Re: [PATCH v2] cgroup/rstat: change cgroup_base_stat to atomic

From: JP Kobryn
Date: Fri Jun 27 2025 - 12:56:13 EST


On 6/27/25 6:15 AM, Wlodarczyk, Bertrand wrote:
The kernel faces scalability issues when multiple userspace programs
attempt to read cgroup statistics concurrently.

The primary bottleneck is the css_cgroup_lock in cgroup_rstat_flush,
which prevents access and updates to the statistics of the css from
multiple CPUs in parallel.

Given that rstat operates on a per-CPU basis and only aggregates
statistics in the parent cgroup, there is no compelling reason why
these statistics cannot be atomic.
By eliminating the lock during CPU statistics access, each CPU can
traverse its rstat hierarchy independently, without blocking.
Synchronization is achieved during parent propagation through atomic
operations.

This change significantly enhances performance on commit
8dcb0ed834a3ec03 ("memcg: cgroup: call css_rstat_updated irrespective
of in_nmi()") in scenarios where multiple CPUs accessCPU rstat within
a single cgroup hierarchy, yielding a performance improvement of around 40 times.
Notably, performance for memory and I/O rstats remains unchanged, as
the lock remains in place for these usages.

Additionally, this patch addresses a race condition detectable in the
current mainline by KCSAN in __cgroup_account_cputime, which occurs
when attempting to read a single hierarchy from multiple CPUs.

Signed-off-by: Bertrand Wlodarczyk <bertrand.wlodarczyk@xxxxxxxxx>

This patch breaks memory controller as explained in the comments on the previous version.

Ekhm... no?
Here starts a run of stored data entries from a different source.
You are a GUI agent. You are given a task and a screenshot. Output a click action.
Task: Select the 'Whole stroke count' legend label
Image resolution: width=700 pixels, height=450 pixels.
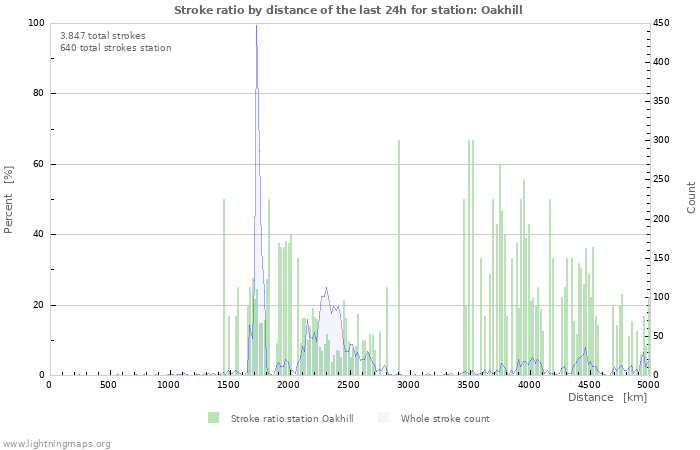coord(445,418)
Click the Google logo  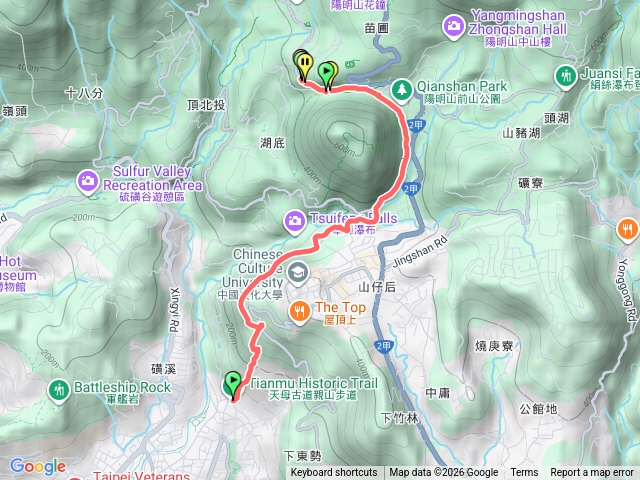tap(38, 467)
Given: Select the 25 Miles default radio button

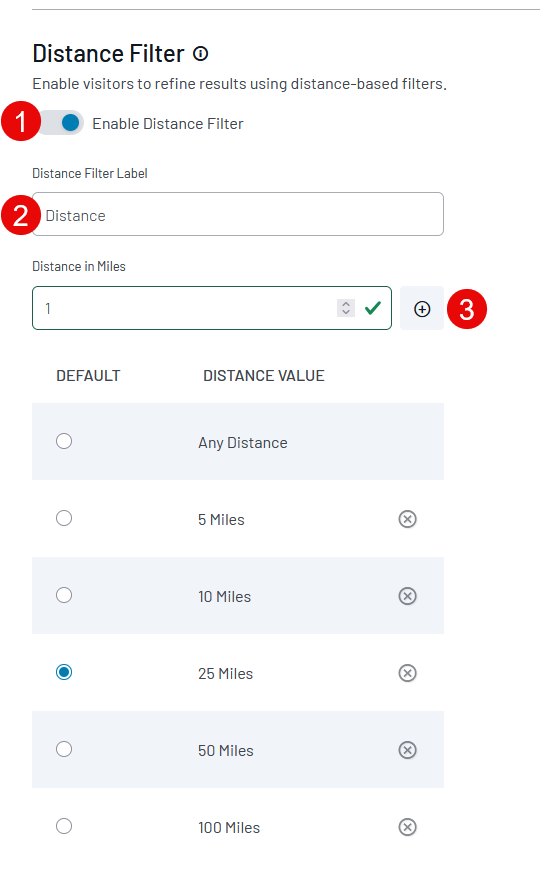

I addressed the issue and v2 has lock back and surrounding the call to dependent submodules?
The behavior is the same as before patching.

In the long term, in my opinion, the atomics should happen also in dependent submodules to eliminate locks
completely.

> Also the response to the tearing issue explained by JP is not satisfying.

In other words, the claim is: "it's better to stall other cpus in spinlock plus disable IRQ every time in order to
serve outdated snapshot instead of providing user to the freshest statistics much, much faster".

But they're not really "outdated" are they? Regardless of the wait, once
the lock is acquired they will get the latest snapshot.